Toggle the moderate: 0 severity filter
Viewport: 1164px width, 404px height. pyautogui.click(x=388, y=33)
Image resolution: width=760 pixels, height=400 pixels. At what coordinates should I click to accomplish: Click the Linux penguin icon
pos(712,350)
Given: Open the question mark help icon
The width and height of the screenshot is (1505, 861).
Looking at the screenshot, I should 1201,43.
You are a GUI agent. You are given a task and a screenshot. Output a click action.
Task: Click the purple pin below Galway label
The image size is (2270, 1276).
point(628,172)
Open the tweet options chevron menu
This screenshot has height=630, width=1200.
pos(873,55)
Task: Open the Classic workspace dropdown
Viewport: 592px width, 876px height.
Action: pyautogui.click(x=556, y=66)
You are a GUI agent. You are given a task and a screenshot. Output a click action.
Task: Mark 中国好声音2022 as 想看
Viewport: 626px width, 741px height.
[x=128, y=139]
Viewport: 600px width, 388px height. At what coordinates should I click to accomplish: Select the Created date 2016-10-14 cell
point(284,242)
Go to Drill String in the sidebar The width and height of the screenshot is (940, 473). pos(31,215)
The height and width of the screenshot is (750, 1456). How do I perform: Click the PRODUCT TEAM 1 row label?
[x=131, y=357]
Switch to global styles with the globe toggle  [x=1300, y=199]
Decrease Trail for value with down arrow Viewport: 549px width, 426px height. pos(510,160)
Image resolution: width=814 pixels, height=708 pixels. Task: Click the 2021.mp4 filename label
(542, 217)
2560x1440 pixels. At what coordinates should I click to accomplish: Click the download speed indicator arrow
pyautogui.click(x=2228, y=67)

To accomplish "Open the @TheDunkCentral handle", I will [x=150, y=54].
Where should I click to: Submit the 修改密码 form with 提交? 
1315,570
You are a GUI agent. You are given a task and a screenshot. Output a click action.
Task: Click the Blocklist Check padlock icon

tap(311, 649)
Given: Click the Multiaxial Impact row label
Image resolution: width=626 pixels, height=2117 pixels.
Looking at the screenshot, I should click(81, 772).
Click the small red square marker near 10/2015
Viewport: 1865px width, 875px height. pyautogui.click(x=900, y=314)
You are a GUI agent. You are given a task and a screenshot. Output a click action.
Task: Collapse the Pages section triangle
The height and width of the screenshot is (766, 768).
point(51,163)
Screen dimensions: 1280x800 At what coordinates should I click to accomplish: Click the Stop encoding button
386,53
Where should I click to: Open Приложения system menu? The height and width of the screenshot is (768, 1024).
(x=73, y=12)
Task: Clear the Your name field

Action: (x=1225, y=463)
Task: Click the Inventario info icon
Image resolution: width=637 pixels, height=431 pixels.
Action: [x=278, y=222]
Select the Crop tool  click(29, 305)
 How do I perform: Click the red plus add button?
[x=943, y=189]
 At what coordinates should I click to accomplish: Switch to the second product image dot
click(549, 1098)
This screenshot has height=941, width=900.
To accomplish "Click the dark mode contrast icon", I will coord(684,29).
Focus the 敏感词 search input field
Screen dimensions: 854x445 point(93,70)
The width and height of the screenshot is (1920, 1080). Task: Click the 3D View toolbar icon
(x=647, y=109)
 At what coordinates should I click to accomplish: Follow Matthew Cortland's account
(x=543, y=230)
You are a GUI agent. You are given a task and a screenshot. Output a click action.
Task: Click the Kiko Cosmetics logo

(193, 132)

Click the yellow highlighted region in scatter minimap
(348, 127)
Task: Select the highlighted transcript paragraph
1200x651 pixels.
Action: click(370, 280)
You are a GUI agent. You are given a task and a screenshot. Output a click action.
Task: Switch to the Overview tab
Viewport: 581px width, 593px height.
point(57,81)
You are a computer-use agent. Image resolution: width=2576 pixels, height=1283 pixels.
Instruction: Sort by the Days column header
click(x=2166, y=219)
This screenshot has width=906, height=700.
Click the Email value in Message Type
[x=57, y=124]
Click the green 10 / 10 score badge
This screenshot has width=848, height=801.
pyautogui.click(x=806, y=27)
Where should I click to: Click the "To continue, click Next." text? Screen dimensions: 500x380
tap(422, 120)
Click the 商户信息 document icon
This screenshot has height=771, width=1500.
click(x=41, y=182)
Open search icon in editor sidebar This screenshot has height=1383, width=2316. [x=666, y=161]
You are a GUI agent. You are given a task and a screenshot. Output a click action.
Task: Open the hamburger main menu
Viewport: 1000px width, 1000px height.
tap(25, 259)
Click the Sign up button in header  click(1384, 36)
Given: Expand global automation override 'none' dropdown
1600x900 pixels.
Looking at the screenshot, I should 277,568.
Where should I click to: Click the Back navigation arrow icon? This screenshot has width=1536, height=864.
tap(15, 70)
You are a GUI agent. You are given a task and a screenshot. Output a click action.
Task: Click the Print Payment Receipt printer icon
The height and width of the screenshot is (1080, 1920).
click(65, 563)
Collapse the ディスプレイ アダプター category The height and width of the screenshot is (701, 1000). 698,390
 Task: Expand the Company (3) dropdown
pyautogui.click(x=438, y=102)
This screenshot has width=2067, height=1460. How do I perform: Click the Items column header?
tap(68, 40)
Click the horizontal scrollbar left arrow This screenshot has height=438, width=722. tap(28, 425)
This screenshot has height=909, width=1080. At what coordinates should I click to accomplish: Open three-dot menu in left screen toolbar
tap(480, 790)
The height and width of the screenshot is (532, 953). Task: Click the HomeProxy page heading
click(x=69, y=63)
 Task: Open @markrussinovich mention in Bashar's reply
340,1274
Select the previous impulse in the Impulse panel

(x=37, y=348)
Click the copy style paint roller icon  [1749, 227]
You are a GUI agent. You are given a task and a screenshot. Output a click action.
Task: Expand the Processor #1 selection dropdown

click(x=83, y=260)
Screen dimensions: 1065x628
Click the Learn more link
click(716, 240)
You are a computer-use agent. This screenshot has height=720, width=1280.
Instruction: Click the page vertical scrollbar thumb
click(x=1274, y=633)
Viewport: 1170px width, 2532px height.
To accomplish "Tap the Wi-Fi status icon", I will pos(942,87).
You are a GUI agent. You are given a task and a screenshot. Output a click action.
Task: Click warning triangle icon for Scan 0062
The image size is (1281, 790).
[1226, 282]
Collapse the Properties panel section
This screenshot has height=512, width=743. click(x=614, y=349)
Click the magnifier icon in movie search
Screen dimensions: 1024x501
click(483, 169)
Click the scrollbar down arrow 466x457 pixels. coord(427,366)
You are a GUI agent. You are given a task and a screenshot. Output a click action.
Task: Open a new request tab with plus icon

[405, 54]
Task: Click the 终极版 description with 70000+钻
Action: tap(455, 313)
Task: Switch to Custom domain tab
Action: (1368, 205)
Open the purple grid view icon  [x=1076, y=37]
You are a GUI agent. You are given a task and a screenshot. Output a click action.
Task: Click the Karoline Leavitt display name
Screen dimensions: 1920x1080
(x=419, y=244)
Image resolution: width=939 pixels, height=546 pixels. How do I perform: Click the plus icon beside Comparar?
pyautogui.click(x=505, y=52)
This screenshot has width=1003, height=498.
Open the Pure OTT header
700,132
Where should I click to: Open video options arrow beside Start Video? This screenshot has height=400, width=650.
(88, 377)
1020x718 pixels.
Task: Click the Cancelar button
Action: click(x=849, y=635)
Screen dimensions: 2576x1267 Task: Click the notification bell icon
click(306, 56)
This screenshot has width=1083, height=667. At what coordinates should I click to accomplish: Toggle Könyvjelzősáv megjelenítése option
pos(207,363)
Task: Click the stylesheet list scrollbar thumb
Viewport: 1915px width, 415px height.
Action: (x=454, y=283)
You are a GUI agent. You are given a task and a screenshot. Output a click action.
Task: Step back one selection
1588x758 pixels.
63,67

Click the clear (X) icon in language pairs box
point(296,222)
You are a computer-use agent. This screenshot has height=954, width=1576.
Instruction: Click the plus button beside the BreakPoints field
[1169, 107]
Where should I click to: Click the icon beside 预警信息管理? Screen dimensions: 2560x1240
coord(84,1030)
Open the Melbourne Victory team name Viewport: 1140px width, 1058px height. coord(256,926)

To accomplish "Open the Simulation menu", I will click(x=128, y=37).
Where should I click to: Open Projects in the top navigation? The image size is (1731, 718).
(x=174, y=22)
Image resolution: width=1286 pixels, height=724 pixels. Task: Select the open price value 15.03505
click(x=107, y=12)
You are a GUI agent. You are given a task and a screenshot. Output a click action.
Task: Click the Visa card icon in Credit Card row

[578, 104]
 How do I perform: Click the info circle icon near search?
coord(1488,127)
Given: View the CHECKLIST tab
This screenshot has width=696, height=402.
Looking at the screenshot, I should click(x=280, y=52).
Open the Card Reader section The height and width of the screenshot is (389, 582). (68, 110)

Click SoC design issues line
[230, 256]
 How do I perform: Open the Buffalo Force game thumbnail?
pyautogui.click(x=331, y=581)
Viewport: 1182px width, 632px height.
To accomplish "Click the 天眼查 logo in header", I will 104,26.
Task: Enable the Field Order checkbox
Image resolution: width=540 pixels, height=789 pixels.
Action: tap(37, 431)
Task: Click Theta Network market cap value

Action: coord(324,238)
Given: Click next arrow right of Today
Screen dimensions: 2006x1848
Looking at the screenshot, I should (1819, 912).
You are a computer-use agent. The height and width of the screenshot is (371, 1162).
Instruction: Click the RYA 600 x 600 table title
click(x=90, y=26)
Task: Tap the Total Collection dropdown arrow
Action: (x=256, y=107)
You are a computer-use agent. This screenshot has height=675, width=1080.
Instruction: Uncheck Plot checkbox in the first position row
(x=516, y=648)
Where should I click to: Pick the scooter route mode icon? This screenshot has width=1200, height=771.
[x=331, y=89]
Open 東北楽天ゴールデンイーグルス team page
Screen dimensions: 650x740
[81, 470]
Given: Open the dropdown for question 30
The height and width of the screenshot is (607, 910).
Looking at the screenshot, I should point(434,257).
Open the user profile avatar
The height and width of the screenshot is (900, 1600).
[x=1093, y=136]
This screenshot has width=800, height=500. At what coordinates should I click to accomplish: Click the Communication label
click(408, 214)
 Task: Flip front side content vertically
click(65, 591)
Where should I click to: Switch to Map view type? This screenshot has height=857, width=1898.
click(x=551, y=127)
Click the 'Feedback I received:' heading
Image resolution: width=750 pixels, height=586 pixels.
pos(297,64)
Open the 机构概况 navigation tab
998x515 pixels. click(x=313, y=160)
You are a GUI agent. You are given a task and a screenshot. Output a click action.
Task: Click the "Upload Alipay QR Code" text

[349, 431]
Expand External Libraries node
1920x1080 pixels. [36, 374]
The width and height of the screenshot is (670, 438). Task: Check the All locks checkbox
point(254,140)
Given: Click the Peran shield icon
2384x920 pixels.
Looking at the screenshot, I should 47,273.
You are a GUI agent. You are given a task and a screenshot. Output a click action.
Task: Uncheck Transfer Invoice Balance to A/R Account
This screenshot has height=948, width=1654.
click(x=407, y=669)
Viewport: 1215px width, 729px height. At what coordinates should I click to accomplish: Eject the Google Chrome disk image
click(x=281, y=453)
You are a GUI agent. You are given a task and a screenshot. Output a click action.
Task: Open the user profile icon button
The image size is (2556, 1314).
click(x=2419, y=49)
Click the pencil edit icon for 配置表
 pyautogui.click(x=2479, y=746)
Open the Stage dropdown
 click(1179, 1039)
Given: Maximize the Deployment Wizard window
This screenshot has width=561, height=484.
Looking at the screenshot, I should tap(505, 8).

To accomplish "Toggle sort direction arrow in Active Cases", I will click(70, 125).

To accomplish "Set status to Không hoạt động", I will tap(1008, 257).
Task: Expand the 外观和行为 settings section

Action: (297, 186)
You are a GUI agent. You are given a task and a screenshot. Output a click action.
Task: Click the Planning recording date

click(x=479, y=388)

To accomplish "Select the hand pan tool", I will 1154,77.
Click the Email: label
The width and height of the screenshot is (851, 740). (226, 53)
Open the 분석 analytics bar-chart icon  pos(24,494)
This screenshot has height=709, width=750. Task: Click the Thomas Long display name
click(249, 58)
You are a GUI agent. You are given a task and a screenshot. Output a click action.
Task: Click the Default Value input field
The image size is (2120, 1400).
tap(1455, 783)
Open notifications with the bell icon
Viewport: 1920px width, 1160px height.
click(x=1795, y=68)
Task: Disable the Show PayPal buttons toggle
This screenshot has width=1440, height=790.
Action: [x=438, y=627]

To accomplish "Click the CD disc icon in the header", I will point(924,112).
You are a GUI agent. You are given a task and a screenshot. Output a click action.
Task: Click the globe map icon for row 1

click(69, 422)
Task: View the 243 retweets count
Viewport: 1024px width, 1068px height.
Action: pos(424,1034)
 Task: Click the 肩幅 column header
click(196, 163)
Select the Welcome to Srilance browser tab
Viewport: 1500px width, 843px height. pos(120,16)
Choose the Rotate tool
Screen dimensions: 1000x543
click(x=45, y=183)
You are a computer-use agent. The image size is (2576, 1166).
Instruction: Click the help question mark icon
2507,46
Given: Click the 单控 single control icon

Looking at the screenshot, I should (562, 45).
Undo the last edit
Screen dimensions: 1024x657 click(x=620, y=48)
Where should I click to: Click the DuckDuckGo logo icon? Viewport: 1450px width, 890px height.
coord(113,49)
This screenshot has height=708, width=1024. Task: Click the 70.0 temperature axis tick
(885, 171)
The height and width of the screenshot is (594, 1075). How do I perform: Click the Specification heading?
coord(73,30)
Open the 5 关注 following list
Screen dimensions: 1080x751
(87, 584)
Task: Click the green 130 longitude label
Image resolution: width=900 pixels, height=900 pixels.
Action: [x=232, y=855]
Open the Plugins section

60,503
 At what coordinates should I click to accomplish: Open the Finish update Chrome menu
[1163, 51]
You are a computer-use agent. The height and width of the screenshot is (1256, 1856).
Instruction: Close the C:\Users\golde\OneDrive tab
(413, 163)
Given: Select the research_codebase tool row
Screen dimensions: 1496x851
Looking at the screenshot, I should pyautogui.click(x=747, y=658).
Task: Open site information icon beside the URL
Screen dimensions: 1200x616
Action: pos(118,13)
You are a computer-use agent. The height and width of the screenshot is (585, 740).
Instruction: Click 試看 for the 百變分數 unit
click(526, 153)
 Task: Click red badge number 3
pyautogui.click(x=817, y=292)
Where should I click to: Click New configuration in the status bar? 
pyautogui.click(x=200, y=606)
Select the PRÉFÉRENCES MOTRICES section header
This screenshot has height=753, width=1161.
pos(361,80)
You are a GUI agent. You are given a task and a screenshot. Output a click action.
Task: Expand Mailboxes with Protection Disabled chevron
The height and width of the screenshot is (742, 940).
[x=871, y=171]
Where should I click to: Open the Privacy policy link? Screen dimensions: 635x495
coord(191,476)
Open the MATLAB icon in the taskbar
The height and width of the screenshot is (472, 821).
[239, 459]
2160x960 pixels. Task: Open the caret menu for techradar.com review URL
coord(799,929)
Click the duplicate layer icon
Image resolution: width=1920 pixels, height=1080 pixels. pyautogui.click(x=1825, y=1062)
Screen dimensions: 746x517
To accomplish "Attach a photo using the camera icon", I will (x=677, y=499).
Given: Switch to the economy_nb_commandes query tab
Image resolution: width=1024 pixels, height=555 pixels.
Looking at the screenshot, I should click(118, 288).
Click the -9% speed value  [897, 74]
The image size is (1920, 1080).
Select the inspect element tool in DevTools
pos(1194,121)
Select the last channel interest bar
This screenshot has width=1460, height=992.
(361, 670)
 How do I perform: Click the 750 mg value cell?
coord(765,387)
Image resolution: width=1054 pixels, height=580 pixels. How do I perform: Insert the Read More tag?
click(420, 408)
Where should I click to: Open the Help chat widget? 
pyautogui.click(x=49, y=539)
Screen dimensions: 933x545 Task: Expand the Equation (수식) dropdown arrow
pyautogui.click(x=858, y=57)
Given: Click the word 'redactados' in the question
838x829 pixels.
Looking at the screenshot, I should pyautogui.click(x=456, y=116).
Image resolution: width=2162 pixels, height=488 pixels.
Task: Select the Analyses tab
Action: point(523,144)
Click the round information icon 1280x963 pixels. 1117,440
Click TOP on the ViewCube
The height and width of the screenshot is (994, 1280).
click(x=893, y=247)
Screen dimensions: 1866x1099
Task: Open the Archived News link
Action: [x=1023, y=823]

------------------------------

Please format the entries from the line with "Viewport: 1170px width, 2532px height." up to and including the line with "pos(207,363)" as a JSON list of strings, one string per line, leaving out blank lines.

● **THE RESPONSE**:
[
  "Viewport: 1170px width, 2532px height.",
  "To accomplish \"Tap the Wi-Fi status icon\", I will pos(942,87).",
  "You are a GUI agent. You are given a task and a screenshot. Output a click action.",
  "Task: Click warning triangle icon for Scan 0062",
  "The image size is (1281, 790).",
  "[1226, 282]",
  "Collapse the Properties panel section",
  "This screenshot has height=512, width=743. click(x=614, y=349)",
  "Click the magnifier icon in movie search",
  "Screen dimensions: 1024x501",
  "click(483, 169)",
  "Click the scrollbar down arrow 466x457 pixels. coord(427,366)",
  "You are a GUI agent. You are given a task and a screenshot. Output a click action.",
  "Task: Open a new request tab with plus icon",
  "[405, 54]",
  "Task: Click the 终极版 description with 70000+钻",
  "Action: tap(455, 313)",
  "Task: Switch to Custom domain tab",
  "Action: (1368, 205)",
  "Open the purple grid view icon  [x=1076, y=37]",
  "You are a GUI agent. You are given a task and a screenshot. Output a click action.",
  "Task: Click the Karoline Leavitt display name",
  "Screen dimensions: 1920x1080",
  "(x=419, y=244)",
  "Image resolution: width=939 pixels, height=546 pixels. How do I perform: Click the plus icon beside Comparar?",
  "pyautogui.click(x=505, y=52)",
  "This screenshot has width=1003, height=498.",
  "Open the Pure OTT header",
  "700,132",
  "Where should I click to: Open video options arrow beside Start Video? This screenshot has height=400, width=650.",
  "(88, 377)",
  "1020x718 pixels.",
  "Task: Click the Cancelar button",
  "Action: click(x=849, y=635)",
  "Screen dimensions: 2576x1267 Task: Click the notification bell icon",
  "click(306, 56)",
  "This screenshot has width=1083, height=667. At what coordinates should I click to accomplish: Toggle Könyvjelzősáv megjelenítése option",
  "pos(207,363)"
]